A technology park long planned on the grounds of the FAA’s William J. Hughes Technical Center will now be an offshoot of The Richard Stockton College of New Jersey.

On Wednesday, the college’s board authorized a three-year agreement making the park an auxiliary organization of the college. With the agreement comes a promise from Stockton to supplement the park’s operating expenses during the initial years of development, though no dollar amount is named in the agreement.

The move was made in part due to the Federal Aviation Administration’s request that the park, a registered nonprofit organization, find a stable development partner for the project first announced eight years ago. Wednesday’s action will allow for a lease transfer necessary for the project, beleaguered by delays and mismanagement, to move forward.

“Think of the financial strength of Stockton College. Then think of the financial strength of (the park). There wasn’t any until now,” said former state Assemblyman Ed Salmon, president of the park’s board. “This provides us with the backing to move forward.”

Long known as the NextGen Aviation Research and Technology Park, the project has been a nod to the FAA’s NextGen plan to make air travel more efficient by switching from a radar-based system to a satellite-based system.

With Wednesday’s action, however, the college has eliminated “NextGen” from the park’s name, instead calling it the Stockton Aviation Research and Technology Park.

Stockton President Herman Saatkamp has said he does not like including NextGen in the park’s name as he believes the park will attract aviation work outside of NextGen, particularly in the realm of unmanned aircraft systems. Stockton, the park and Atlantic City International Airport are all involved in New Jersey’s bid to become one of six unmanned aircraft system testing sites across the country.

The federal government’s NextGen program has been slow to unfold. Billions in funding have been announced, but only a fraction has been released.

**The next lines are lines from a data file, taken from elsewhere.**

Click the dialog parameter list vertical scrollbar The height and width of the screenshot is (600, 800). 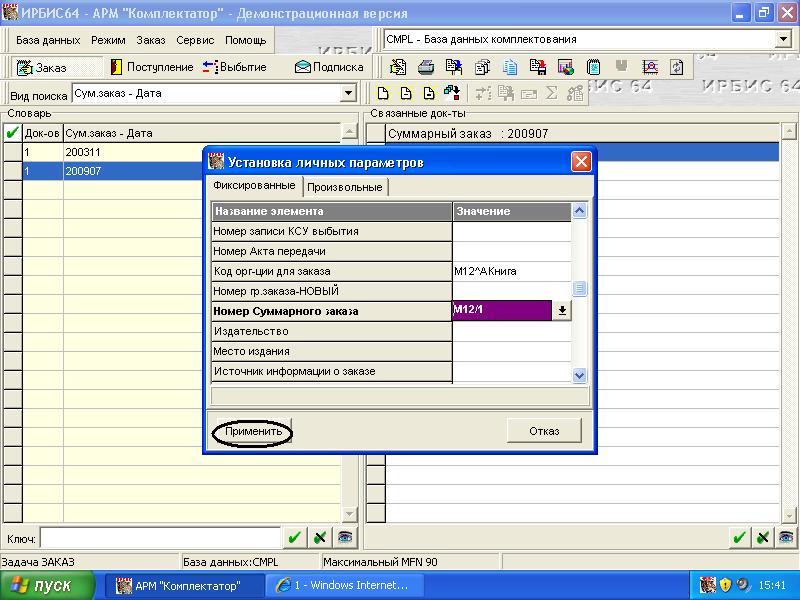[x=579, y=290]
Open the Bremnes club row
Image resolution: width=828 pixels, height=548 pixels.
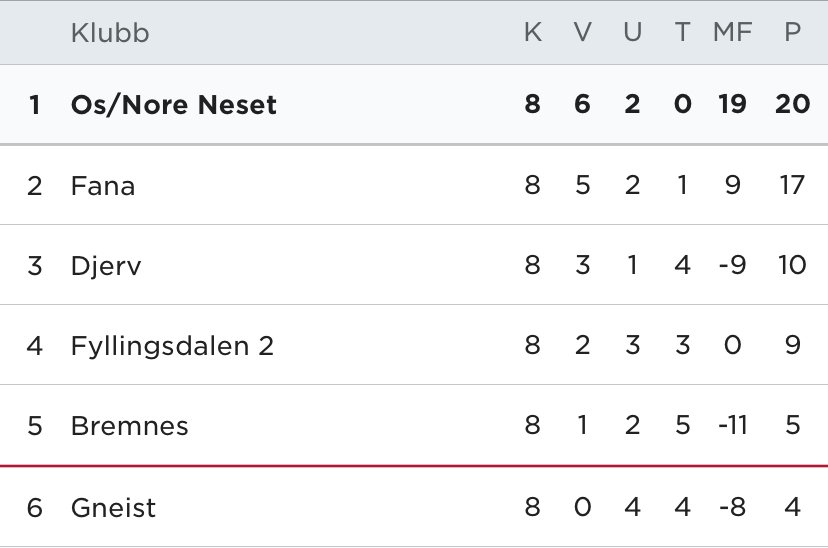click(414, 426)
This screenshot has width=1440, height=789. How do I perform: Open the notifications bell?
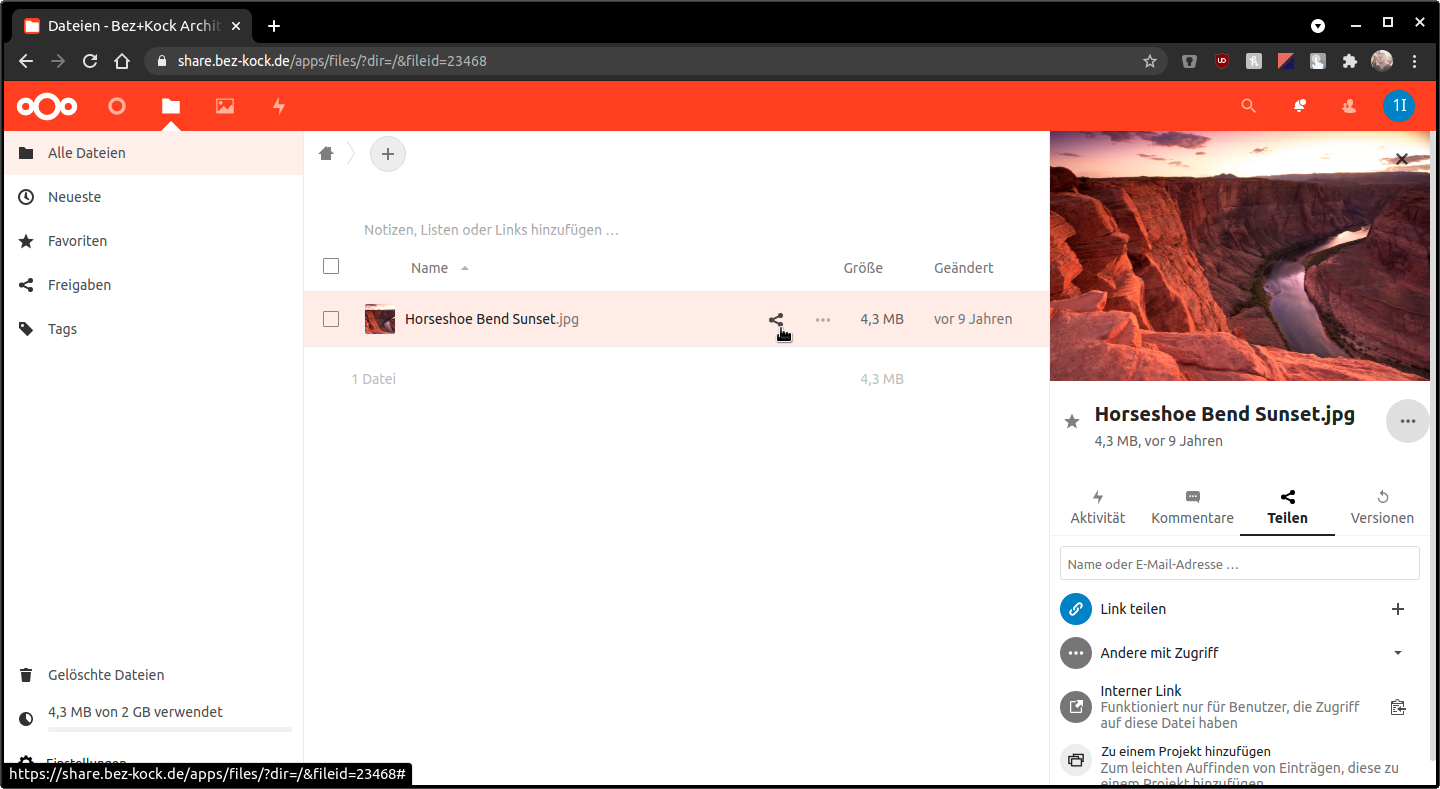[x=1299, y=106]
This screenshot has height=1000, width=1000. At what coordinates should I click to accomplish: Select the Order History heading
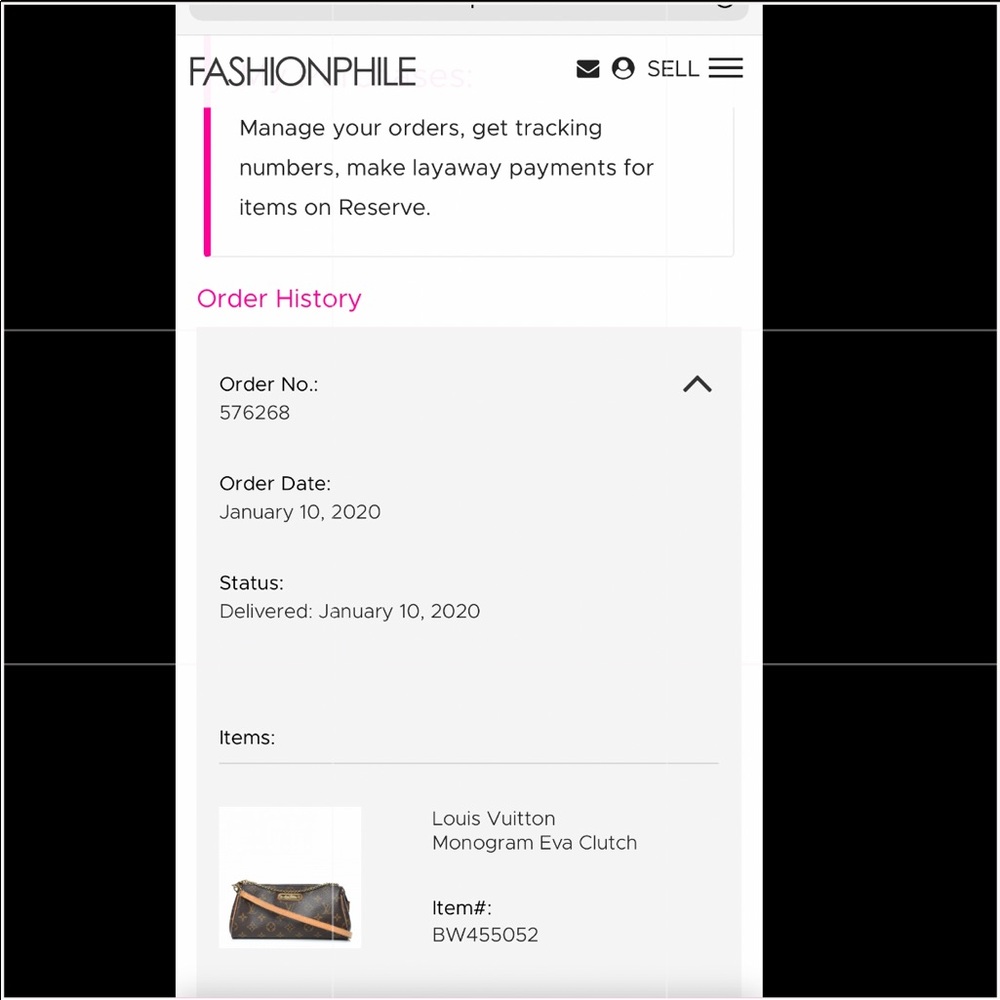click(x=279, y=298)
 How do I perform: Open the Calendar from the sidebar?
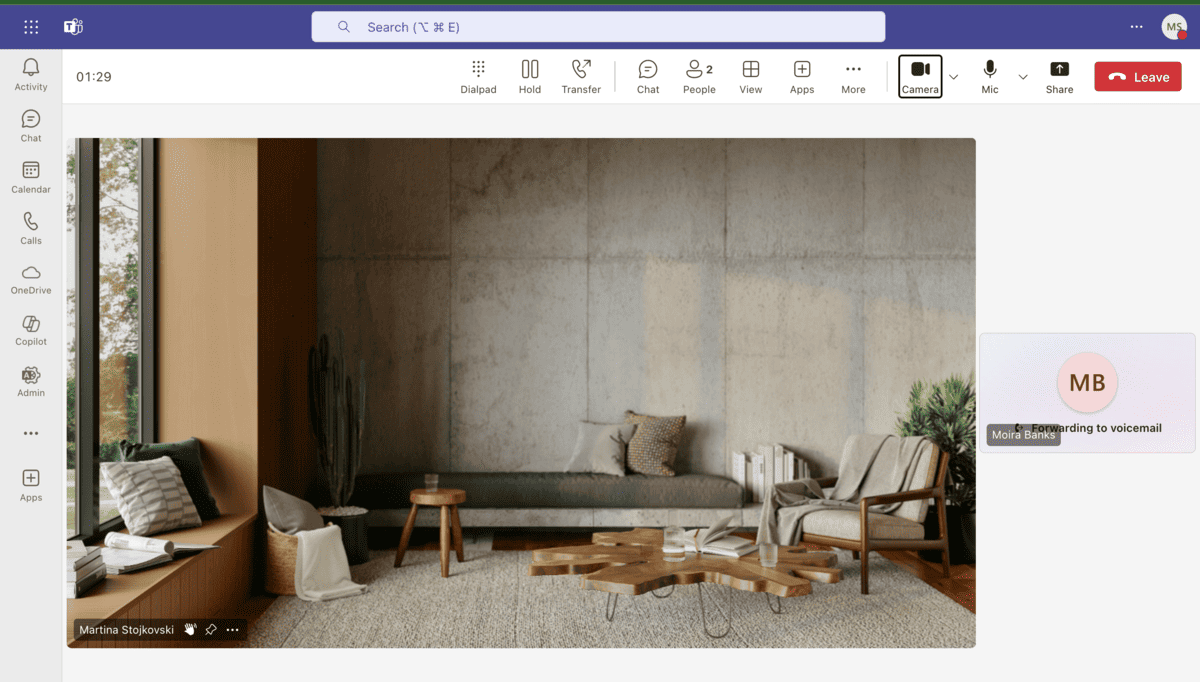[x=30, y=174]
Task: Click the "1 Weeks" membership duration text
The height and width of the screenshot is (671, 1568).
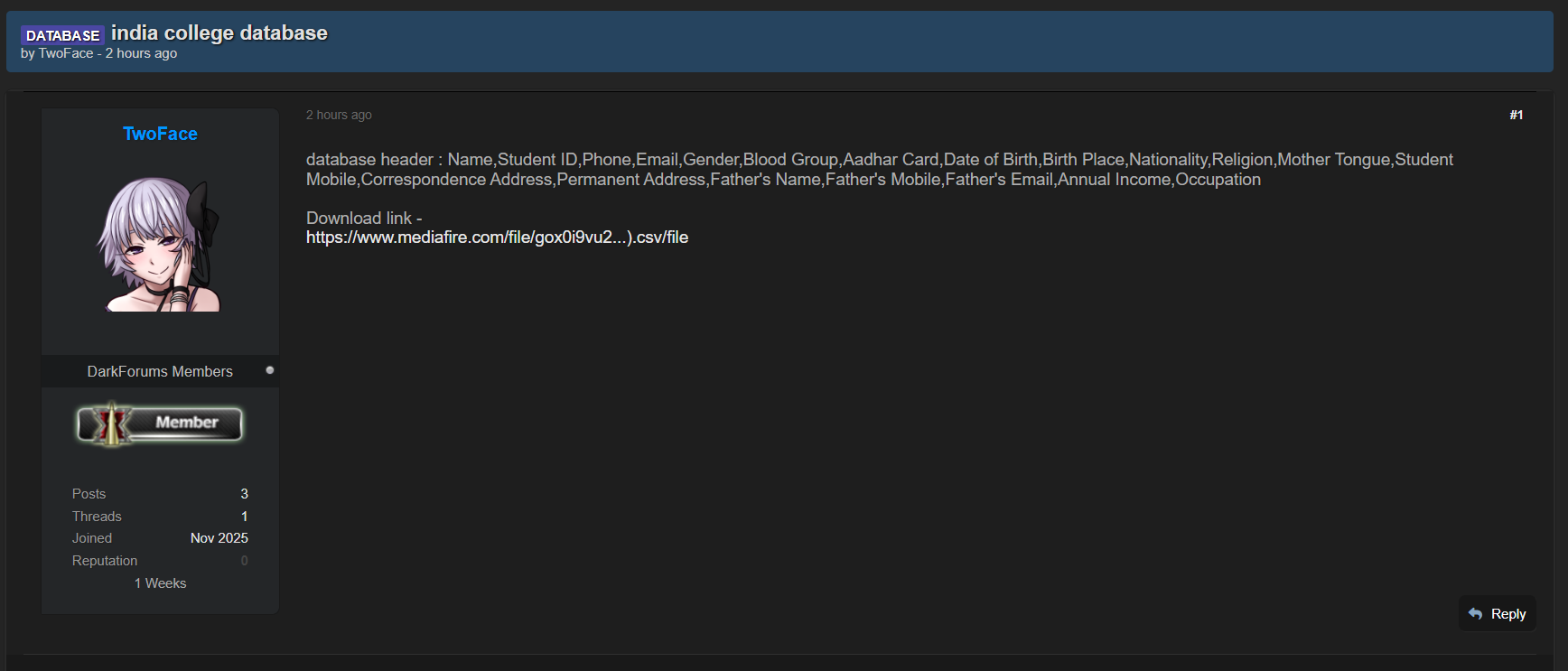Action: pos(160,583)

Over time, officials have said they don’t believe the park has to be exclusively tied to the federal program used as a selling point in early years. Officials initially argued that aviation companies would want to be located in the park as NextGen was developed to be close to the Hughes Technical Center, the nation’s lone federal laboratory for air transportation systems.

Plans for the park were first announced nearly eight years ago in October 2005. Almost immediately, Stockton was at the helm of the project, but over time other entities took a more central role.

“That park has taken longer in development than anyone ever hoped it would,” Saatkamp said Wednesday. “But we’re making progress today in a way that we had hoped for four or five years ago.”

State colleges are permitted to have nonprofit auxiliary organizations under a 1982 state law. Most often, this allows for these organizations to operate student centers, pubs, dormitories and bookstores provided they support the educational purposes of the college.

Park Executive Director Ron Esposito said with Stockton’s backing the park will continue to pursue a lease for its land. The land is currently owned by the FAA and leased to the South Jersey Economic Development District. Under past leadership, the district incurred more than $1 million in debt while leading the project.

The park’s current budget is $292,905, with about 70 percent funded by membership fees. The remainder is funded by the Casino Reinvestment Development Authority, which has provided money for the park’s operating expenses for years but never intended to do so indefinitely, officials have said.

Esposito said the park’s board will be working on the coming year’s budget with Stockton’s assistance in mind, though exact financing has yet to be decided. Amendments to the current year’s budget may also be considered.